Supplied data

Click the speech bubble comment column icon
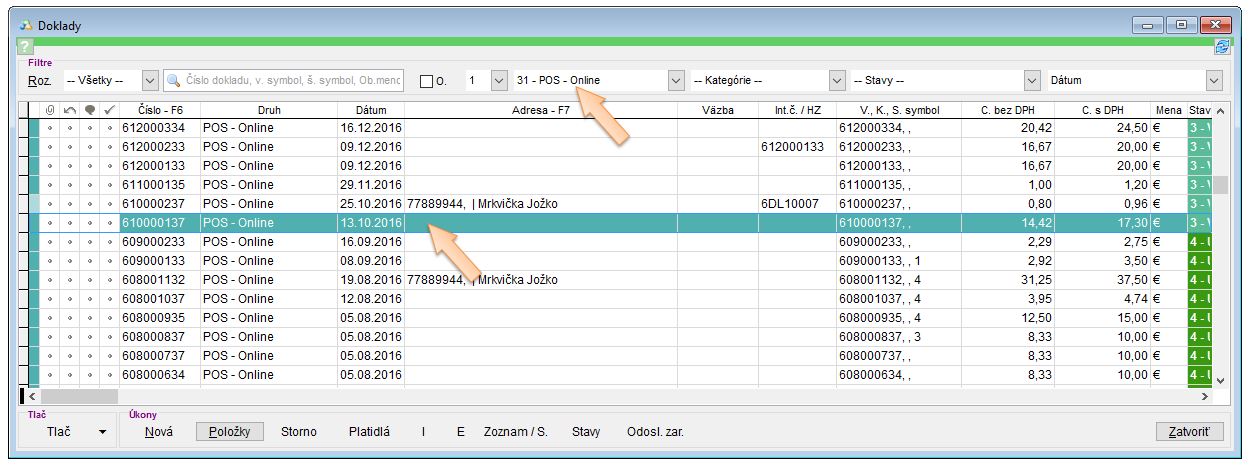(90, 109)
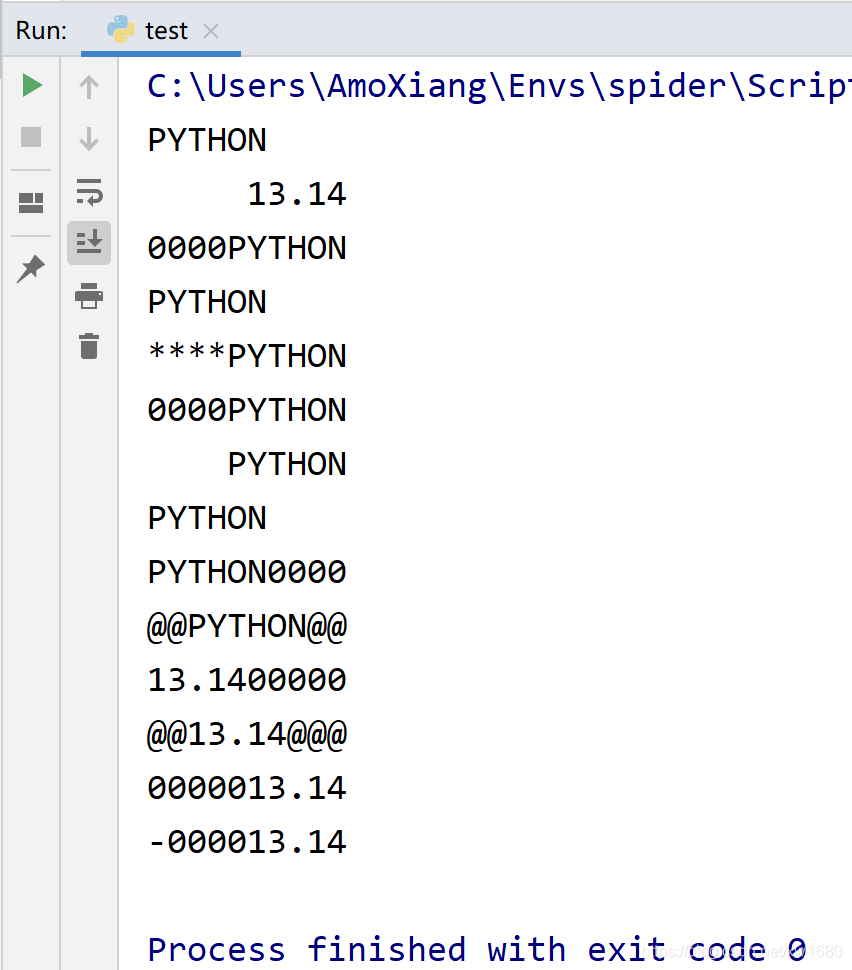852x970 pixels.
Task: Clear all console output
Action: (89, 347)
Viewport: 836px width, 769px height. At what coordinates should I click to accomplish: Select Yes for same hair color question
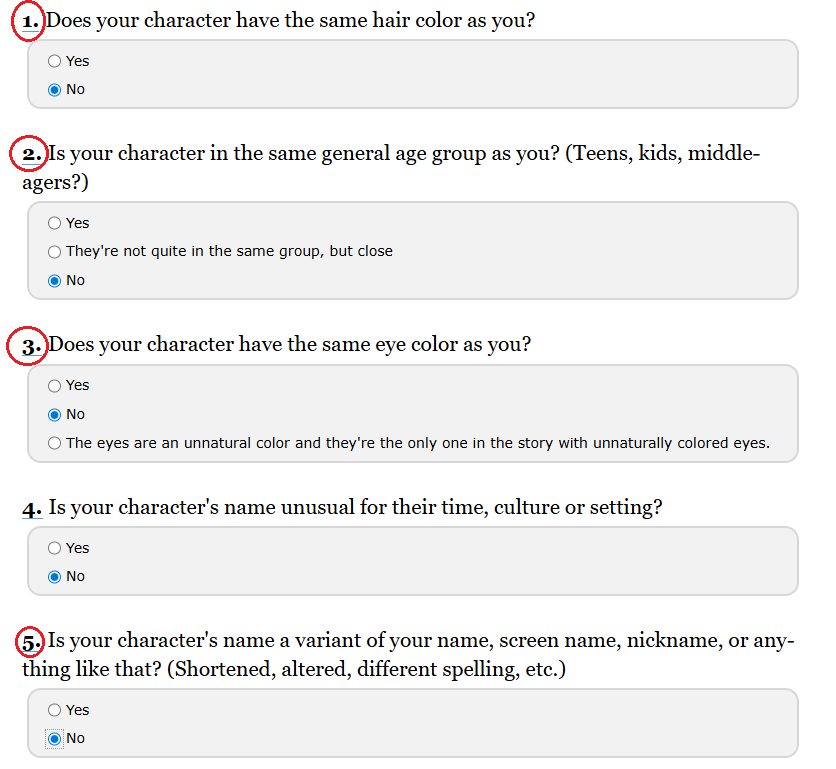[54, 61]
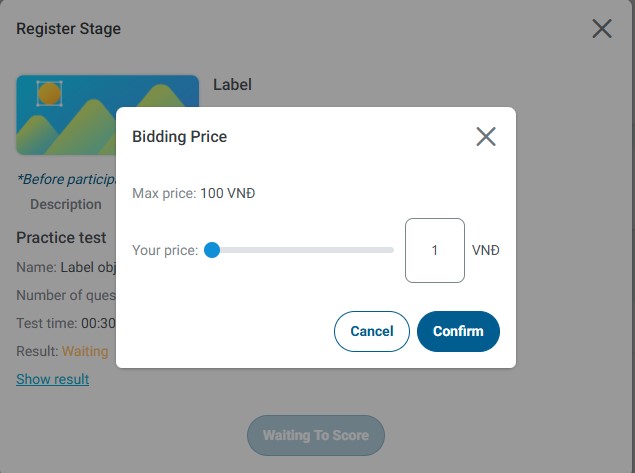Click the bidding price slider handle
Image resolution: width=635 pixels, height=473 pixels.
(x=212, y=250)
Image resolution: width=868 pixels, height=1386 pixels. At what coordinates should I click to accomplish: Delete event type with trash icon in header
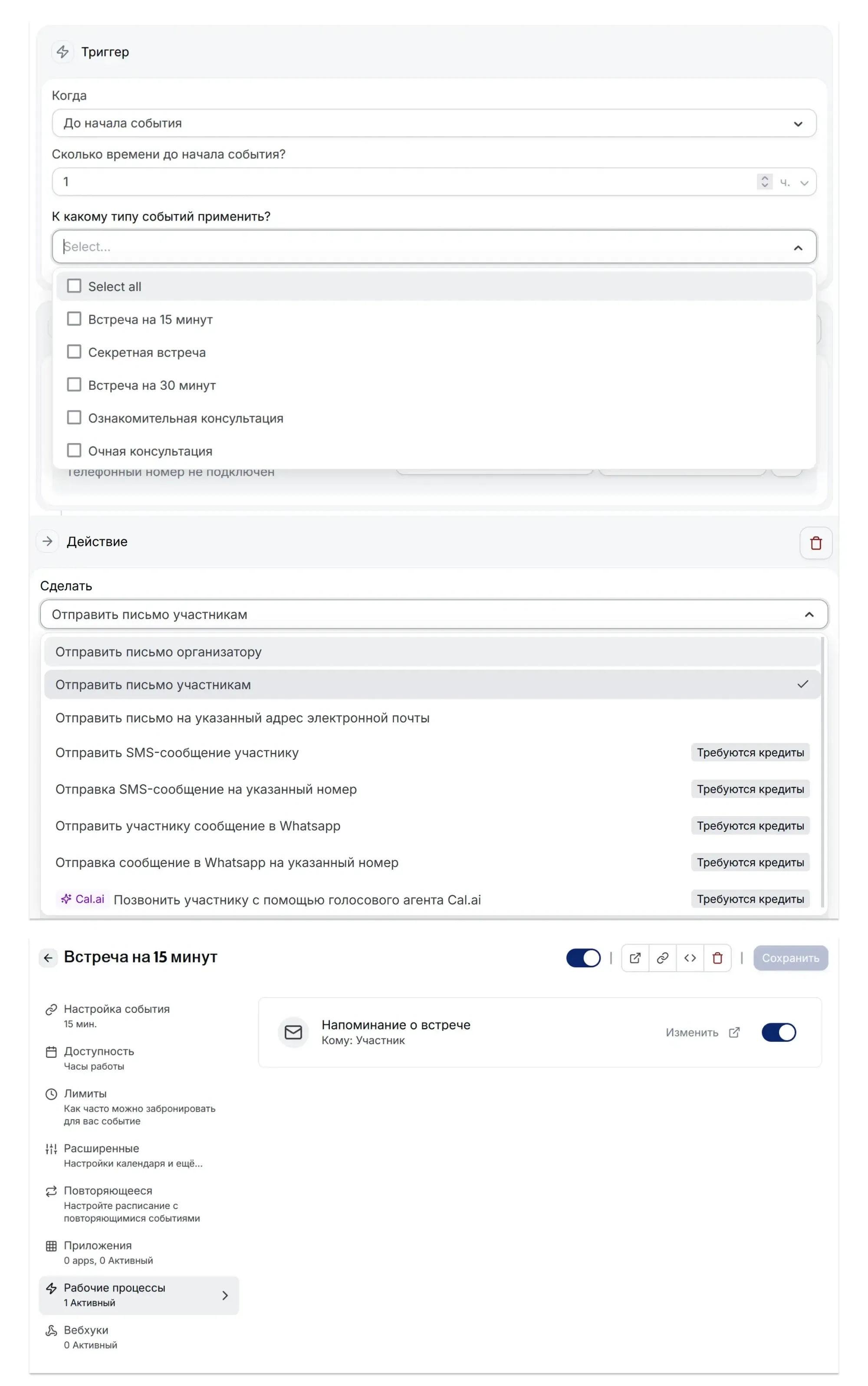pos(717,958)
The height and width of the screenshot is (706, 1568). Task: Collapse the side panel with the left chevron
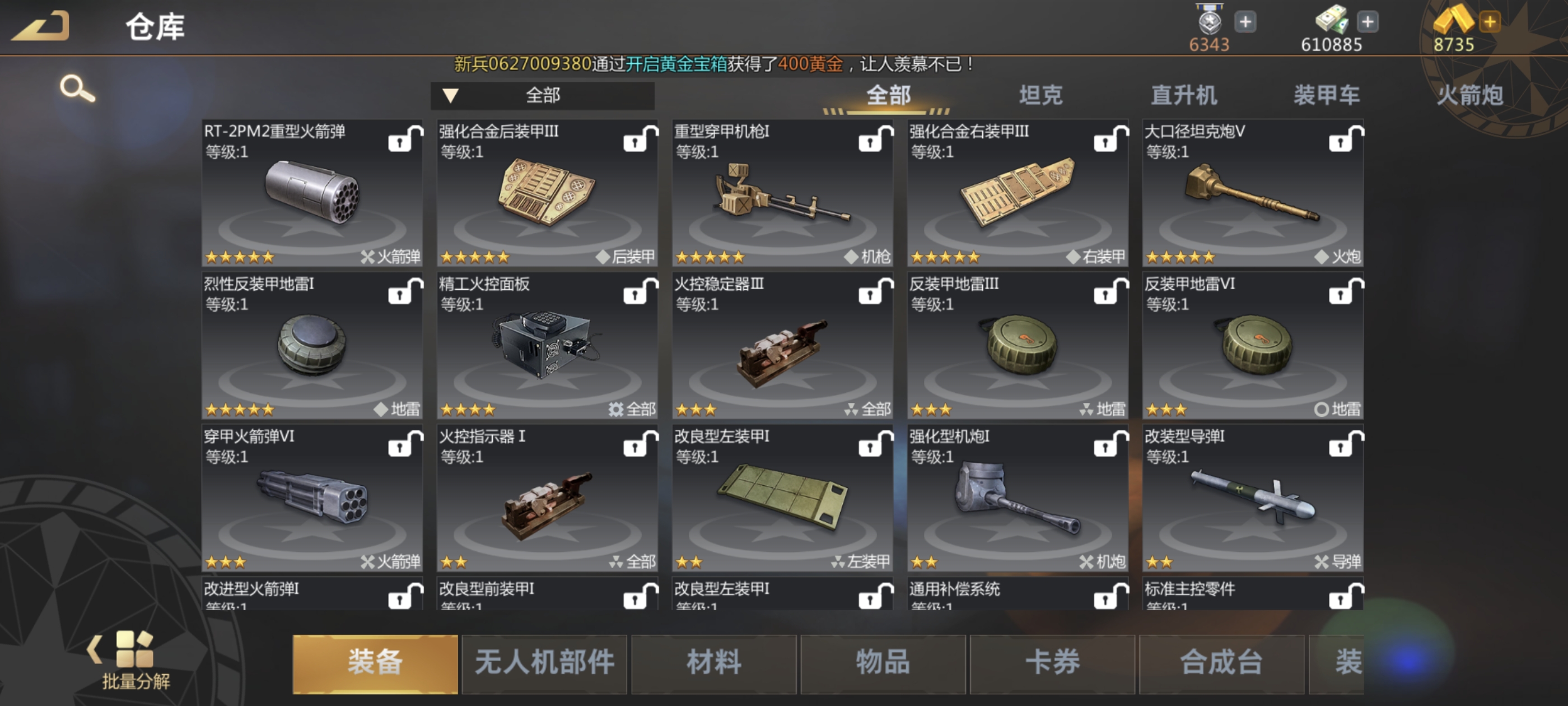[x=94, y=649]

Exercise details
The line that contains "Viewport: 836px width, 769px" begins the range and the last line of the entries ends it; print that range exactly, without pictures.

Result of this task
Viewport: 836px width, 769px height. At what coordinates should I click to accomplish: Select Yes for same hair color question
[54, 61]
Click the bidding price slider handle
Image resolution: width=635 pixels, height=473 pixels.
(x=212, y=250)
Image resolution: width=868 pixels, height=1386 pixels. At what coordinates should I click to accomplish: Delete event type with trash icon in header
pos(717,958)
The height and width of the screenshot is (706, 1568). Task: Collapse the side panel with the left chevron
[x=94, y=649]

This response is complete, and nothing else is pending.